Record extracts —
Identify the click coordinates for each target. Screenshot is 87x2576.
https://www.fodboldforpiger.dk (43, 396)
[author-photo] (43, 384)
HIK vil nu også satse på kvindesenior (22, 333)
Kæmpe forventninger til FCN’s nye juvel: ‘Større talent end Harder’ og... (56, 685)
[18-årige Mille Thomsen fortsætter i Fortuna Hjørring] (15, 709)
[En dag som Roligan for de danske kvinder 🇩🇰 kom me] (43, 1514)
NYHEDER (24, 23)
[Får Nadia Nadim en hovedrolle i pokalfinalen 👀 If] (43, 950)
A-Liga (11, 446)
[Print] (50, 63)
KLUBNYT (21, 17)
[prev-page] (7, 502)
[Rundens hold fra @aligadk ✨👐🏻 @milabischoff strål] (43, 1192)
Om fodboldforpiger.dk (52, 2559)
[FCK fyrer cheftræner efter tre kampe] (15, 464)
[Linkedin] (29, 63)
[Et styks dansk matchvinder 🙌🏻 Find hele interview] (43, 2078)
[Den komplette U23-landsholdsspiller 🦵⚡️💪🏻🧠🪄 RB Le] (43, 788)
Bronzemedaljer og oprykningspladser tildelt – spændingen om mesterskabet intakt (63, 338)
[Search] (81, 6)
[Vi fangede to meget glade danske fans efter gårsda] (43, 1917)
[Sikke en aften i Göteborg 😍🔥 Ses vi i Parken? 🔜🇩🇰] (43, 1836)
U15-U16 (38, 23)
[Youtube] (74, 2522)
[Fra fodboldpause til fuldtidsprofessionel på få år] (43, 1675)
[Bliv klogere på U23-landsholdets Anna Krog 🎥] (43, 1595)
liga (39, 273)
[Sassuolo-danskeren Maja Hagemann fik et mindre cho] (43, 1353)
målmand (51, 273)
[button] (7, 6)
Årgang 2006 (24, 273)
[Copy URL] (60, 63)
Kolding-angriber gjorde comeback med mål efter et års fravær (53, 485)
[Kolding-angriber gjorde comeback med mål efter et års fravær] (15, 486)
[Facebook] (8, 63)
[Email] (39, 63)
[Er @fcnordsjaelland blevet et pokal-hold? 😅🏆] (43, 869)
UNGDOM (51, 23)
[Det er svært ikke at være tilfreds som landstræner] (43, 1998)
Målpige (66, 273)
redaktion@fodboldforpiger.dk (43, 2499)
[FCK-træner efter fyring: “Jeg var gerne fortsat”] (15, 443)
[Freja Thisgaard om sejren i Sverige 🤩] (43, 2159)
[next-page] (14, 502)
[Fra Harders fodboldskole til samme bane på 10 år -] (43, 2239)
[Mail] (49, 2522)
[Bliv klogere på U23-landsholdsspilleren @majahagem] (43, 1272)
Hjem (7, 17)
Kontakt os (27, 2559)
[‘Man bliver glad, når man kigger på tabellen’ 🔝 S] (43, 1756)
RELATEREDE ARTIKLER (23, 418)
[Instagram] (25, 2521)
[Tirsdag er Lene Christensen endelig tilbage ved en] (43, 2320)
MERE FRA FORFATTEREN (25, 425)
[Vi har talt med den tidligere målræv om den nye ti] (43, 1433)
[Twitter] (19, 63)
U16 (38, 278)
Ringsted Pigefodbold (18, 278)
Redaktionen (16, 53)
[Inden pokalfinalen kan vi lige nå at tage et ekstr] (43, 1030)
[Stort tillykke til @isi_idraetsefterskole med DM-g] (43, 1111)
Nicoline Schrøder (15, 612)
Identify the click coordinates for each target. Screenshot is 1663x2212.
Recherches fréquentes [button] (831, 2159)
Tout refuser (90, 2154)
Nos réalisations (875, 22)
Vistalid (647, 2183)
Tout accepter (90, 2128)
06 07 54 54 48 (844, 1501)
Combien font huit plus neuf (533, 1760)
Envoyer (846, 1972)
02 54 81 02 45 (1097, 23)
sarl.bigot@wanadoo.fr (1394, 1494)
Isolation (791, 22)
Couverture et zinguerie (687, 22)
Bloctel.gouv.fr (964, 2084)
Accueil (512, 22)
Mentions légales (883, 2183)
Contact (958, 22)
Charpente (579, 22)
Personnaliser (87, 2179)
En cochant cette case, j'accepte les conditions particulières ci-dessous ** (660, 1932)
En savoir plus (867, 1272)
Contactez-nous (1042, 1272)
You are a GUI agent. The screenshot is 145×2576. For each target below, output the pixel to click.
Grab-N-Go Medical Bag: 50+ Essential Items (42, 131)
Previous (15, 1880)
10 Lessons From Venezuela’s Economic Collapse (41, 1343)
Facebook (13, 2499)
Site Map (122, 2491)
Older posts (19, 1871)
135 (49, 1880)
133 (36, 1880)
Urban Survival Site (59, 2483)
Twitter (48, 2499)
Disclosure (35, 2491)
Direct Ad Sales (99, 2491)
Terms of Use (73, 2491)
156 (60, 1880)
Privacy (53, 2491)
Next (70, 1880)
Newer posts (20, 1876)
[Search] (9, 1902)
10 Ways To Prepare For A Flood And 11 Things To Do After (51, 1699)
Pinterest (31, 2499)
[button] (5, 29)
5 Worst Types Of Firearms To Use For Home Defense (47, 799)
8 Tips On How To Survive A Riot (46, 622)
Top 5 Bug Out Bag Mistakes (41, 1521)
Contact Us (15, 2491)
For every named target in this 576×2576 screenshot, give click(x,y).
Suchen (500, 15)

Instructions to follow —
Word for word, write out each record shown above.

The completed task —
Identify the click coordinates for each target. Screenshot is 87x2576.
https://www.fodboldforpiger.dk (43, 396)
[author-photo] (43, 384)
HIK vil nu også satse på kvindesenior (22, 333)
Kæmpe forventninger til FCN’s nye juvel: ‘Større talent end Harder’ og... (56, 685)
[18-årige Mille Thomsen fortsætter i Fortuna Hjørring] (15, 709)
[En dag som Roligan for de danske kvinder 🇩🇰 kom me] (43, 1514)
NYHEDER (24, 23)
[Får Nadia Nadim en hovedrolle i pokalfinalen 👀 If] (43, 950)
A-Liga (11, 446)
[Print] (50, 63)
KLUBNYT (21, 17)
[prev-page] (7, 502)
[Rundens hold fra @aligadk ✨👐🏻 @milabischoff strål] (43, 1192)
Om fodboldforpiger.dk (52, 2559)
[FCK fyrer cheftræner efter tre kampe] (15, 464)
[Linkedin] (29, 63)
[Et styks dansk matchvinder 🙌🏻 Find hele interview] (43, 2078)
[Den komplette U23-landsholdsspiller 🦵⚡️💪🏻🧠🪄 RB Le] (43, 788)
Bronzemedaljer og oprykningspladser tildelt – spændingen om mesterskabet intakt (63, 338)
[Search] (81, 6)
[Vi fangede to meget glade danske fans efter gårsda] (43, 1917)
[Sikke en aften i Göteborg 😍🔥 Ses vi i Parken? 🔜🇩🇰] (43, 1836)
U15-U16 (38, 23)
[Youtube] (74, 2522)
[Fra fodboldpause til fuldtidsprofessionel på få år] (43, 1675)
[Bliv klogere på U23-landsholdets Anna Krog 🎥] (43, 1595)
liga (39, 273)
[Sassuolo-danskeren Maja Hagemann fik et mindre cho] (43, 1353)
målmand (51, 273)
[button] (7, 6)
Årgang 2006 (24, 273)
[Copy URL] (60, 63)
Kolding-angriber gjorde comeback med mål efter et års fravær (53, 485)
[Kolding-angriber gjorde comeback med mål efter et års fravær] (15, 486)
[Facebook] (8, 63)
[Email] (39, 63)
[Er @fcnordsjaelland blevet et pokal-hold? 😅🏆] (43, 869)
UNGDOM (51, 23)
[Det er svært ikke at være tilfreds som landstræner] (43, 1998)
Målpige (66, 273)
redaktion@fodboldforpiger.dk (43, 2499)
[FCK-træner efter fyring: “Jeg var gerne fortsat”] (15, 443)
[Freja Thisgaard om sejren i Sverige 🤩] (43, 2159)
[next-page] (14, 502)
[Fra Harders fodboldskole til samme bane på 10 år -] (43, 2239)
[Mail] (49, 2522)
[Bliv klogere på U23-landsholdsspilleren @majahagem] (43, 1272)
Hjem (7, 17)
Kontakt os (27, 2559)
[‘Man bliver glad, når man kigger på tabellen’ 🔝 S] (43, 1756)
RELATEREDE ARTIKLER (23, 418)
[Instagram] (25, 2521)
[Tirsdag er Lene Christensen endelig tilbage ved en] (43, 2320)
MERE FRA FORFATTEREN (25, 425)
[Vi har talt med den tidligere målræv om den nye ti] (43, 1433)
[Twitter] (19, 63)
U16 (38, 278)
Ringsted Pigefodbold (18, 278)
Redaktionen (16, 53)
[Inden pokalfinalen kan vi lige nå at tage et ekstr] (43, 1030)
[Stort tillykke til @isi_idraetsefterskole med DM-g] (43, 1111)
Nicoline Schrøder (15, 612)
Identify the click coordinates for each target. Screenshot is 1663x2212.
Recherches fréquentes [button] (831, 2159)
Tout refuser (90, 2154)
Nos réalisations (875, 22)
Vistalid (647, 2183)
Tout accepter (90, 2128)
06 07 54 54 48 (844, 1501)
Combien font huit plus neuf (533, 1760)
Envoyer (846, 1972)
02 54 81 02 45 (1097, 23)
sarl.bigot@wanadoo.fr (1394, 1494)
Isolation (791, 22)
Couverture et zinguerie (687, 22)
Bloctel.gouv.fr (964, 2084)
Accueil (512, 22)
Mentions légales (883, 2183)
Contact (958, 22)
Charpente (579, 22)
Personnaliser (87, 2179)
En cochant cette case, j'accepte les conditions particulières ci-dessous ** (660, 1932)
En savoir plus (867, 1272)
Contactez-nous (1042, 1272)
You are a GUI agent. The screenshot is 145×2576. For each target below, output the pixel to click.
Grab-N-Go Medical Bag: 50+ Essential Items (42, 131)
Previous (15, 1880)
10 Lessons From Venezuela’s Economic Collapse (41, 1343)
Facebook (13, 2499)
Site Map (122, 2491)
Older posts (19, 1871)
135 (49, 1880)
133 (36, 1880)
Urban Survival Site (59, 2483)
Twitter (48, 2499)
Disclosure (35, 2491)
Direct Ad Sales (99, 2491)
Terms of Use (73, 2491)
156 (60, 1880)
Privacy (53, 2491)
Next (70, 1880)
Newer posts (20, 1876)
[Search] (9, 1902)
10 Ways To Prepare For A Flood And 11 Things To Do After (51, 1699)
Pinterest (31, 2499)
[button] (5, 29)
5 Worst Types Of Firearms To Use For Home Defense (47, 799)
8 Tips On How To Survive A Riot (46, 622)
Top 5 Bug Out Bag Mistakes (41, 1521)
Contact Us (15, 2491)
For every named target in this 576×2576 screenshot, give click(x,y).
Suchen (500, 15)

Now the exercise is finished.